I read an article once about parents who, for whatever reason, seem unable to tell their children they don’t know something. What better opportunity is there to not only teach something, but to teach a child how to find out for themselves? Goodness, if there’s a more valuable skill than how to find information, I don’t know what it is. The article quoted a zoo employee who related some of the ridiculous things he overheard parents telling their children in answer to their questions about animals. It makes me sad to hear crap like this.

It also makes me wonder where these people were when they should’ve been in school. Take Sherri Shepherd, for example. She’s the newest co-host on The View. According to The Daily Backgrounder, they discussed the shape of the Earth on her very first day:

One of the co-hosts of The View, Sherri Shepherd, said she didn’t believe in evolution so co-host Whoopi Goldberg asked her if she believed the world was flat or round. She wasn’t able to answer, using the excuse that she was too busy being a good little housewife to think about complicated things like matters that science settled hundreds of years ago. Amazing.

Partial transcript:

WHOOPI GOLDBERG: Is the world flat?

SHERRI SHEPHERD: Is the world flat? (laughter)


SHEPHERD: …I Don’t know.

GOLDBERG: What do you think?

SHEPHERD: I… I never thought about it, Whoopi. Is the world flat? I never thought about it.

BARBARA WALTERS: You’ve never thought about whether the world was round or flat?

SHEPHERD: I tell you what I’ve thought about. How I’m going to feed my child…

WALTERS: Well you can do both.

SHEPERD: …how I’m going to take care of my family. The world, is the world flat has never entered into, like that has not been an important thing to me.

ELIZABETH HASSELBECK: You’ll teach your son, Jeffery, right?

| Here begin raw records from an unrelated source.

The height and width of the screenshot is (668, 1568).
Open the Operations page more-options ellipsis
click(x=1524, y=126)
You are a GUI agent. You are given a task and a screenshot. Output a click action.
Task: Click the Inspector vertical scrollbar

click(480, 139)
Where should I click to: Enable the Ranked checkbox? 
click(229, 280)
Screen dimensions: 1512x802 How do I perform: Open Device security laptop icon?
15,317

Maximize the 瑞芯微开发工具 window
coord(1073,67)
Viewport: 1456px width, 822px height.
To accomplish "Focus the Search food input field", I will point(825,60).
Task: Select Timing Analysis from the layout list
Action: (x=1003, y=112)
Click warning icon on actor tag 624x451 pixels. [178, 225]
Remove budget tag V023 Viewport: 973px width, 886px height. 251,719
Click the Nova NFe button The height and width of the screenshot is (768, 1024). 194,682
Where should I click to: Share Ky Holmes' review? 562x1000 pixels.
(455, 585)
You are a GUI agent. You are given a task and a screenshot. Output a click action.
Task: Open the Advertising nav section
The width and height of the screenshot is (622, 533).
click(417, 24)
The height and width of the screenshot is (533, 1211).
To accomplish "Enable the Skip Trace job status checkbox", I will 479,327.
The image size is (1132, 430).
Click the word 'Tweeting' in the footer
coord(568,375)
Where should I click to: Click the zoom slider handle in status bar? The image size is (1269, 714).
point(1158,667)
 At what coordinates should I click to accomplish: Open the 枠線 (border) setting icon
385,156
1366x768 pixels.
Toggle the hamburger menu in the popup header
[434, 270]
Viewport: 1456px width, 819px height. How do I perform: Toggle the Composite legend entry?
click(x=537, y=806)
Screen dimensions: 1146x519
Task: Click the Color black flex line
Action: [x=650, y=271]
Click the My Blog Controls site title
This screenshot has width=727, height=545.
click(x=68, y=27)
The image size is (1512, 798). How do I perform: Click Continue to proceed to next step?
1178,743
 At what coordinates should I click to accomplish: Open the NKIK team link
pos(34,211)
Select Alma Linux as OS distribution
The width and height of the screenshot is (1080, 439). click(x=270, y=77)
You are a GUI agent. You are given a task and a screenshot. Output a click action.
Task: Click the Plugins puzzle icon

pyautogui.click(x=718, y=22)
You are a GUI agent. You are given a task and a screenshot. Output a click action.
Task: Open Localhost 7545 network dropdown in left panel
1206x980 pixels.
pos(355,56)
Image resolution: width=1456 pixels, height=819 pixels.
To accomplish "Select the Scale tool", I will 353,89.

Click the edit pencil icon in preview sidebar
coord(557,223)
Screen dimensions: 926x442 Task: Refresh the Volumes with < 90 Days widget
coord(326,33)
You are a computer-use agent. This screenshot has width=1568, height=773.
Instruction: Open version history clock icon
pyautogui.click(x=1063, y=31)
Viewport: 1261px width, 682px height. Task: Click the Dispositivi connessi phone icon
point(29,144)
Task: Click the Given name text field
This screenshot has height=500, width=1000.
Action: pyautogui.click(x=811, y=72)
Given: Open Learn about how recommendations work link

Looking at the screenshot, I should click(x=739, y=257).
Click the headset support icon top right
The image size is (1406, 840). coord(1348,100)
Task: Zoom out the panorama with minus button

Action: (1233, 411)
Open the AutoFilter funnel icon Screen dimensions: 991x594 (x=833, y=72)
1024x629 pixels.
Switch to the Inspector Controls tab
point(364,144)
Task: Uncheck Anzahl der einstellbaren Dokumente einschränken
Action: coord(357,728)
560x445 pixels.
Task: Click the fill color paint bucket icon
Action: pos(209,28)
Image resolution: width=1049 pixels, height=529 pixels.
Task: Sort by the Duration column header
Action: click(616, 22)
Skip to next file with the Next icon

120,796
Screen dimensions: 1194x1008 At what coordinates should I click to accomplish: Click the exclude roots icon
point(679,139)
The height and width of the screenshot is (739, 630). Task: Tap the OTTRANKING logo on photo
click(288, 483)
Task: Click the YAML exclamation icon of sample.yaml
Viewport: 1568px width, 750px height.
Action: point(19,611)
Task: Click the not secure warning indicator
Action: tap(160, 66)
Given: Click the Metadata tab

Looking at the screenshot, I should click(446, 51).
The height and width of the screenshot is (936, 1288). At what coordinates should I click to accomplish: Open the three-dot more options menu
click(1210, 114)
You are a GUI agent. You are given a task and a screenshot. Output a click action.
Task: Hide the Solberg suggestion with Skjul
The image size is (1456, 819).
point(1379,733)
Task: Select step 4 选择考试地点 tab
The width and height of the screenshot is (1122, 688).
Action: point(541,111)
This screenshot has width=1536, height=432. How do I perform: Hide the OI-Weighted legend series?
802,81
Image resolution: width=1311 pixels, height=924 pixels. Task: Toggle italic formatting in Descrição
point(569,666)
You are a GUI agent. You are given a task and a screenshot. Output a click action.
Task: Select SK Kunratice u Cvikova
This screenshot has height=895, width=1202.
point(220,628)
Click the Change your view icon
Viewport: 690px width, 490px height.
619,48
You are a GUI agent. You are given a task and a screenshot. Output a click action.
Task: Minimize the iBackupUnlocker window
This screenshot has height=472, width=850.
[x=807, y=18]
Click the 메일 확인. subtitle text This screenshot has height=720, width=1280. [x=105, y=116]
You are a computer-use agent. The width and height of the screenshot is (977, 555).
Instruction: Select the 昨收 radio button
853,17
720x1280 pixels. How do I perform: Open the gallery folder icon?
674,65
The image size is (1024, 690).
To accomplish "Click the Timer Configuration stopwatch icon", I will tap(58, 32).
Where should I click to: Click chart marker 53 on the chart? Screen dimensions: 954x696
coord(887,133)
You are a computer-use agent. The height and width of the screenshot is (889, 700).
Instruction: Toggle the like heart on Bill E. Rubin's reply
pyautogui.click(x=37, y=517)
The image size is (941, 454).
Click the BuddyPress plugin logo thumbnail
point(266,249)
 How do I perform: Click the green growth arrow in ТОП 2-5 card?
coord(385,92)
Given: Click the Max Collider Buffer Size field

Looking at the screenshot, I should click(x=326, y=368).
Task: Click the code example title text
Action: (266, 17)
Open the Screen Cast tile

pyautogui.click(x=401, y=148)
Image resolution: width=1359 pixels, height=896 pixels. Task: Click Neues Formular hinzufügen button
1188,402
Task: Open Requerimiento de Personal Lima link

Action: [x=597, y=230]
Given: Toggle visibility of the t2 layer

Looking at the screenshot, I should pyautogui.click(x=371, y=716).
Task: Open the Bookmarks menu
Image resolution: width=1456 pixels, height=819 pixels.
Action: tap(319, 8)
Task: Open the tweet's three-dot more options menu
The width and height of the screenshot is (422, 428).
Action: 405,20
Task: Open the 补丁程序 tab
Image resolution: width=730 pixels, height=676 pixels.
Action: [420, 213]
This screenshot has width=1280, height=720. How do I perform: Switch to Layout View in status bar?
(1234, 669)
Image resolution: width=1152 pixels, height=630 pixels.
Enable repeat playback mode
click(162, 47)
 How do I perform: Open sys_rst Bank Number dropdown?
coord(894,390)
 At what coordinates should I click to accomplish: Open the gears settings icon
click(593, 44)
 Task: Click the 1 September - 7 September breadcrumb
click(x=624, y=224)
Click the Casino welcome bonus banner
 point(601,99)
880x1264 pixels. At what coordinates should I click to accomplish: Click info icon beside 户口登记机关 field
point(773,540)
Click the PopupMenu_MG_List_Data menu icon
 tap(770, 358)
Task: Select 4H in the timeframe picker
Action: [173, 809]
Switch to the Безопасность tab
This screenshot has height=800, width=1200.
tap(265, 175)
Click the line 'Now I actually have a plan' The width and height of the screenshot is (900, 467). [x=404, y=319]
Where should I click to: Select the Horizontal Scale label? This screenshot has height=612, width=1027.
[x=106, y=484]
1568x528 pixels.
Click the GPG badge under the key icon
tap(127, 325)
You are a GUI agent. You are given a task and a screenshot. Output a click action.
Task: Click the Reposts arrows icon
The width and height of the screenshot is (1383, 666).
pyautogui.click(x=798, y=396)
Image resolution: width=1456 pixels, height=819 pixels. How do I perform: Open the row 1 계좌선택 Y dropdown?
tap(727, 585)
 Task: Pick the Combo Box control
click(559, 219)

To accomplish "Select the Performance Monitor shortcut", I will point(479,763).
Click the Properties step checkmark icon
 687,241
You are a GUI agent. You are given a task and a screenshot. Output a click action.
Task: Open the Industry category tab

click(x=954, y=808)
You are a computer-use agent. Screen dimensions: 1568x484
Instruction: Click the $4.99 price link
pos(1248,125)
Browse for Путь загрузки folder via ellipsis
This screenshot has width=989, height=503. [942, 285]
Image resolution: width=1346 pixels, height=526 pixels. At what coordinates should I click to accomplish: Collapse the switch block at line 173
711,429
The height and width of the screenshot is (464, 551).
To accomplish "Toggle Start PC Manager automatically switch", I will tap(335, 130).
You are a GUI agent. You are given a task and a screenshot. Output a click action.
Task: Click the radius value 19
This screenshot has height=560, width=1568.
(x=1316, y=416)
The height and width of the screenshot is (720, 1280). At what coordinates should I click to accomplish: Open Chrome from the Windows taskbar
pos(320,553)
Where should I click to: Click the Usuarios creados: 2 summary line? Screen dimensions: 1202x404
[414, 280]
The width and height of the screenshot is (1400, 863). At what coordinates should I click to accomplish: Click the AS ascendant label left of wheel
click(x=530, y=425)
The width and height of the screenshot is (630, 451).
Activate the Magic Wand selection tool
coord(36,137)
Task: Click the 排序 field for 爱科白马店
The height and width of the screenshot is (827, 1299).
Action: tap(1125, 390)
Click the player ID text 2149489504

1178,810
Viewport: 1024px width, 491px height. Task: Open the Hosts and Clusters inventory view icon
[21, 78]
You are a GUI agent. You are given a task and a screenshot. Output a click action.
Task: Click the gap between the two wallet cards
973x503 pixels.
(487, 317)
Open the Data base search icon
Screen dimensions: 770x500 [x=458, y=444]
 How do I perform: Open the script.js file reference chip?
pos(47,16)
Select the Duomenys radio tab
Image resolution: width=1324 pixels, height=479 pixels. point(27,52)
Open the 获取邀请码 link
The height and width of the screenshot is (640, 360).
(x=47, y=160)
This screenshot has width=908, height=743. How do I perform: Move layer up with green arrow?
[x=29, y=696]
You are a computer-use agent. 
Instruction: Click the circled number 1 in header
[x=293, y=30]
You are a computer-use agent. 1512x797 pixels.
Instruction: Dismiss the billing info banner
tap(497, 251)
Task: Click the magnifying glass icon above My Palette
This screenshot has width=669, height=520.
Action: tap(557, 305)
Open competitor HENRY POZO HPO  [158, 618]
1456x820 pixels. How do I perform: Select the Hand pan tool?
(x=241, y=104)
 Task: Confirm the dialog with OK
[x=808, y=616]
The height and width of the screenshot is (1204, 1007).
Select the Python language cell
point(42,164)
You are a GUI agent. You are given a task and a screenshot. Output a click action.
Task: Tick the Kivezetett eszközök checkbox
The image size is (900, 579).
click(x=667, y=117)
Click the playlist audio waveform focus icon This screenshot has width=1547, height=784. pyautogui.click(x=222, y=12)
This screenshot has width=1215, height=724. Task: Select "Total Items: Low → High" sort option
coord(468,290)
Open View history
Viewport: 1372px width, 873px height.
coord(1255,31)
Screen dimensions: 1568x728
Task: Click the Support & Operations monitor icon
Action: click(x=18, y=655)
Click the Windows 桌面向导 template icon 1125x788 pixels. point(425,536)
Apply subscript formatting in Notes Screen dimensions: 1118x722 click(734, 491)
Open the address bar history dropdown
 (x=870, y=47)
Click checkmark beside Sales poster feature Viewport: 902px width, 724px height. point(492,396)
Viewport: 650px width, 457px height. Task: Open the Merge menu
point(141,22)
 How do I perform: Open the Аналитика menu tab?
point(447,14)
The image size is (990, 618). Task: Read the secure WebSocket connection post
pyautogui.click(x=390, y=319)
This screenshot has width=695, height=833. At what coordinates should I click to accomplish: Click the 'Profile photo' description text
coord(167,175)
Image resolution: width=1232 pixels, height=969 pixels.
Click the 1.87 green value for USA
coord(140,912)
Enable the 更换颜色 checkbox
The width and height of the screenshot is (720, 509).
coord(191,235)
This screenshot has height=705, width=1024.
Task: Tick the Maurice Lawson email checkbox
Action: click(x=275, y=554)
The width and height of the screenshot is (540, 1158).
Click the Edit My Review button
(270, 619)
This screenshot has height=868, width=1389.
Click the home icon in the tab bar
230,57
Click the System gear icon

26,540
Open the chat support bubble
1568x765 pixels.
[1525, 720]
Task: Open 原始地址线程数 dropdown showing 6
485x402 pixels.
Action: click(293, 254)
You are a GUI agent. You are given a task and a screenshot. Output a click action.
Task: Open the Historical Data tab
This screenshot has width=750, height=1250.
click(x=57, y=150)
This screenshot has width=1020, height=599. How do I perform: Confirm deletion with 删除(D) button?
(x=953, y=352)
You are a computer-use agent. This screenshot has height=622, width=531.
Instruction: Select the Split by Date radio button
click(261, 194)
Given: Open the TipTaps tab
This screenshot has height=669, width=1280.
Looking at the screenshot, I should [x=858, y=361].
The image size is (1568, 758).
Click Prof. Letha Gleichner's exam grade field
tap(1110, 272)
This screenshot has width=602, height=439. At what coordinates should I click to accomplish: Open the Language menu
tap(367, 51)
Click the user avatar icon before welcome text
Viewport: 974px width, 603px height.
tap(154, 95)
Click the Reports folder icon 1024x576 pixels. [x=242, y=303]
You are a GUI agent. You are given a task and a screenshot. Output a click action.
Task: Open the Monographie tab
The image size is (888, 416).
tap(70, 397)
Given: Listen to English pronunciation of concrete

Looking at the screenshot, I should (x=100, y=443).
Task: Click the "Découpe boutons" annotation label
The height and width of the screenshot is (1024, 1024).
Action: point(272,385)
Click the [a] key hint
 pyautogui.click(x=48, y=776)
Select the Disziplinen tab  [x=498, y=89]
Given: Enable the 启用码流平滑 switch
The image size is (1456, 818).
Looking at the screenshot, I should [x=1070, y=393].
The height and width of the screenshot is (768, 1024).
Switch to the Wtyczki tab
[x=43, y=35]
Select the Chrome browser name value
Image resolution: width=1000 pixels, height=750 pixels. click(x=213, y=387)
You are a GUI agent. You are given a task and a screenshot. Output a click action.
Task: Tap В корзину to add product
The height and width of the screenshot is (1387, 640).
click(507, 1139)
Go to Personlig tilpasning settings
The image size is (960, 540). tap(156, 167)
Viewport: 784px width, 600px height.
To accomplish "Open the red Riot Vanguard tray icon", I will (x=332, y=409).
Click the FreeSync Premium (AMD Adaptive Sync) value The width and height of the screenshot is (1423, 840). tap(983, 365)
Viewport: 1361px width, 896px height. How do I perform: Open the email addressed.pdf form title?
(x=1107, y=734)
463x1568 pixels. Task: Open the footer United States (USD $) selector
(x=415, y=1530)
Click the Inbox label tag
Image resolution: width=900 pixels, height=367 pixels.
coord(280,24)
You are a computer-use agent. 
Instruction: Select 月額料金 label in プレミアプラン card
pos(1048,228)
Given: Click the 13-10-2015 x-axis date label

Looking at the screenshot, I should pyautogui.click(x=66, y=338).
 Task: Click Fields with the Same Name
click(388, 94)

SHEPHERD: If my son, Jeffery, asks me ‘is the world flat,’ I guess I would go look it up.

JOY BEHAR: You know, didn’t some person already work this question out? I mean, why are we doing this again? (laughter, applause)

Interestingly, after I’d written what appears above, Jessica told me Shepherd was on Letterman and explained she was new to The View, nervous as hell, and didn’t hear the question properly. I can certainly understand nervous, but she must have heard the question because she repeated it back several times.

Whether Shepherd falls in to this category or not, it makes my head hurt to even imagine there are people walking around out there who not only don’t know the most basic facts about their surroundings, but don’t have the smallest urge to know. It’s not even a matter of one’s curiosity not being great enough to make the effort to find out, but not having even thought about it?